Records contained in a dataset:

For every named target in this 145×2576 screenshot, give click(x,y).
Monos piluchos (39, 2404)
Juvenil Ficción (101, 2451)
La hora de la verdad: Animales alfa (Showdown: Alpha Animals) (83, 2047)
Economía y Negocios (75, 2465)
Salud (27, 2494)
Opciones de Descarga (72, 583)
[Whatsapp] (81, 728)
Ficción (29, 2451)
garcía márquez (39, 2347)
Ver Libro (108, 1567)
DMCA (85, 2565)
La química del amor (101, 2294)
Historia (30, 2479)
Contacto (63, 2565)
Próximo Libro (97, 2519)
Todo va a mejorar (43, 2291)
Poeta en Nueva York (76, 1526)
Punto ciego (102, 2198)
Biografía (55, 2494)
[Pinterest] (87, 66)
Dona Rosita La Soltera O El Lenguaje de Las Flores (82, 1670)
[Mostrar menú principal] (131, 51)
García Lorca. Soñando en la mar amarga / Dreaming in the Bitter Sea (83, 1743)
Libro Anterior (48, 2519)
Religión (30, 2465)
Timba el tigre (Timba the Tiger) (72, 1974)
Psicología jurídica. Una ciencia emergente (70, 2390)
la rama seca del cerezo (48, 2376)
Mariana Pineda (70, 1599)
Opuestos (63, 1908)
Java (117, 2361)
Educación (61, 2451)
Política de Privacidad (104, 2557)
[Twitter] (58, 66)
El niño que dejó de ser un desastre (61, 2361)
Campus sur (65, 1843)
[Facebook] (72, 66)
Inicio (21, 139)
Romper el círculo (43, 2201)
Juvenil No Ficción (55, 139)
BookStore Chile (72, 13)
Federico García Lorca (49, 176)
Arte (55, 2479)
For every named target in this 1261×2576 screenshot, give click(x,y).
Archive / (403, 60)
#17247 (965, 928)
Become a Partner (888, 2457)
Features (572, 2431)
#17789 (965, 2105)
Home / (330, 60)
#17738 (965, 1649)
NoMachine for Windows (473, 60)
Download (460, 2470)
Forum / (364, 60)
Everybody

Exercise details → Transcribe every record verbatim.

Written answer →
For every named target in this 145×2576 screenshot, give click(x,y).
Monos piluchos (39, 2404)
Juvenil Ficción (101, 2451)
La hora de la verdad: Animales alfa (Showdown: Alpha Animals) (83, 2047)
Economía y Negocios (75, 2465)
Salud (27, 2494)
Opciones de Descarga (72, 583)
[Whatsapp] (81, 728)
Ficción (29, 2451)
garcía márquez (39, 2347)
Ver Libro (108, 1567)
DMCA (85, 2565)
La química del amor (101, 2294)
Historia (30, 2479)
Contacto (63, 2565)
Próximo Libro (97, 2519)
Todo va a mejorar (43, 2291)
Poeta en Nueva York (76, 1526)
Punto ciego (102, 2198)
Biografía (55, 2494)
[Pinterest] (87, 66)
Dona Rosita La Soltera O El Lenguaje de Las Flores (82, 1670)
[Mostrar menú principal] (131, 51)
García Lorca. Soñando en la mar amarga / Dreaming in the Bitter Sea (83, 1743)
Libro Anterior (48, 2519)
Religión (30, 2465)
Timba el tigre (Timba the Tiger) (72, 1974)
Psicología jurídica. Una ciencia emergente (70, 2390)
la rama seca del cerezo (48, 2376)
Mariana Pineda (70, 1599)
Opuestos (63, 1908)
Java (117, 2361)
Educación (61, 2451)
Política de Privacidad (104, 2557)
[Twitter] (58, 66)
El niño que dejó de ser un desastre (61, 2361)
Campus sur (65, 1843)
[Facebook] (72, 66)
Inicio (21, 139)
Romper el círculo (43, 2201)
Juvenil No Ficción (55, 139)
BookStore Chile (72, 13)
Federico García Lorca (49, 176)
Arte (55, 2479)
For every named target in this 1261×2576 screenshot, give click(x,y).
Archive / (403, 60)
#17247 (965, 928)
Become a Partner (888, 2457)
Features (572, 2431)
#17789 (965, 2105)
Home / (330, 60)
#17738 (965, 1649)
NoMachine for Windows (473, 60)
Download (460, 2470)
Forum / (364, 60)
Everybody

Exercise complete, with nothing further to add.